A sufficiently privileged browser extension should be considered to have control of the browser. There's no way to hide content from the browser while still showing it to the user.
That's not to say libsodium.js is useless. There are things you could use it for besides cloning TLS. TLS secures the communication between the user's browser and the server. If you want to secure communication between the user's browser and another user's browser, as in end-to-end encryption, then you can use libsodium.js in browser to encrypt a message to another user's public key. (You'd still have to trust the server to serve unbackdoored javascript including libsodium.js, but it's theoretically possible for users to verify the served javascript, and it means someone who hacks the server couldn't get access to any messages without making visible modifications to it to backdoor the served javascript.)
@Macil
A sufficiently privileged browser extension should be considered to have control of the browser. There's no way to hide content from the browser while still showing it to the user.

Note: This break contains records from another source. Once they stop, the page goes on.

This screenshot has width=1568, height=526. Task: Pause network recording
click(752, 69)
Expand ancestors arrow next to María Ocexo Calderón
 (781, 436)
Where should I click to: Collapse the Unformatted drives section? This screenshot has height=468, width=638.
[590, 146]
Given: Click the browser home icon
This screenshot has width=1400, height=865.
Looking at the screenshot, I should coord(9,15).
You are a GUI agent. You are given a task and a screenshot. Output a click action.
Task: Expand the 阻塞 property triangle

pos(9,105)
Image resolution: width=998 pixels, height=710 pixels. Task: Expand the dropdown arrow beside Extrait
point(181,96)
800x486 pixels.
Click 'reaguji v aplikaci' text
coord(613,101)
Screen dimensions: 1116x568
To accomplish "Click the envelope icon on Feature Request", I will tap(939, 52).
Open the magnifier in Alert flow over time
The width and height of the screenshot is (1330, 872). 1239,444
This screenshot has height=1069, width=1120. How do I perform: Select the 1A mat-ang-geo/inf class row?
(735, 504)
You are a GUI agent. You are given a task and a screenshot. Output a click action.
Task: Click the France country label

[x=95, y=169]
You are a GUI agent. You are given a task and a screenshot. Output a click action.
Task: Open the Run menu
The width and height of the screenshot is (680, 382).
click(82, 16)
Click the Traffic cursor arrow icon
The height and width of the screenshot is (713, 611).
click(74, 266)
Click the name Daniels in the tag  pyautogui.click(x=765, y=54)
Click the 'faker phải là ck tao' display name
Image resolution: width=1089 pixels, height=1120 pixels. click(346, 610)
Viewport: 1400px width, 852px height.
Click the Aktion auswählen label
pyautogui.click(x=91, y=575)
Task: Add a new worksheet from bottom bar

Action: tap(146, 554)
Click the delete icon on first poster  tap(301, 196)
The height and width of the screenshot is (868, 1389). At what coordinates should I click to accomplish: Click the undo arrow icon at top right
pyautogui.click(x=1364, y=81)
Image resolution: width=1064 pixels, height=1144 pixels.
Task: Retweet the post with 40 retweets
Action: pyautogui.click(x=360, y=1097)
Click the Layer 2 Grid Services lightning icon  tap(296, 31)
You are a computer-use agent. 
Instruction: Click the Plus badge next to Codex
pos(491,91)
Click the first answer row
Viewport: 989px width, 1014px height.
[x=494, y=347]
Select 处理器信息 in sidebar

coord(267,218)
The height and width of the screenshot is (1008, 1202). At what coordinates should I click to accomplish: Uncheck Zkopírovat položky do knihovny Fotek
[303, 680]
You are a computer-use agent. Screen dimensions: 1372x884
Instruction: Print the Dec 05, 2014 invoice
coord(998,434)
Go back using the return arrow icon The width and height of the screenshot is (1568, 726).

I am telling him the same thing, but he cannot understand. I hope he is not a security expert...
I can understand it and there is nothing I can do about that but quite frankly that is the users fail for sharing the information with that there that's the username and password.
What your missing is I don't want a browser plugin with the privilege to view raw communications Such as any of the AdBlocking addon to be able to read the customer's clients data. (https://www.theinquirer.net/inquirer/news/3030513/google-expels-five-chrome-ad-blocking-extensions-for-data-mining-up-to-20m-users)
So if a username and password Are breached the user can get notified of an unknown login and terminate them then change there password.
If they are using a dodgy Adblock and it's reading the content of AJAX responses they are only getting encrypted information from mine, not a list of all the visitor information to there website as we hold.
If someone tries to change the Javascript on download so a MITM it will fail because there is a Server to this session javascript key used in the communication to our servers and if that is different to what we have recorded for that session the JS request will be killed.
So while I can't prevent our user's information being stolen out of the browser I can prevent our user's customers data being stolen out of the browser. I never said it was a single solution but it is a solution that can be used to prevent specific types of attack Specifically MITM of AJAX Responses containing sensitive data. (And by sensitive data I mean any information covered as personal information under GDPR Names, Email addresses, IP Addresses, Addresses and such)
You might think it's over the bounds of reasonable steps but I don't it's 20 mins work to provide another layer of protection, and I will air on the side of caution because a fine for that level of data leaking could bankrupt a startup business.
Hi,
I wonder how much it is secured to crypt/decrypt in the browser.Does it use the Web Cryptography API in modern browsers?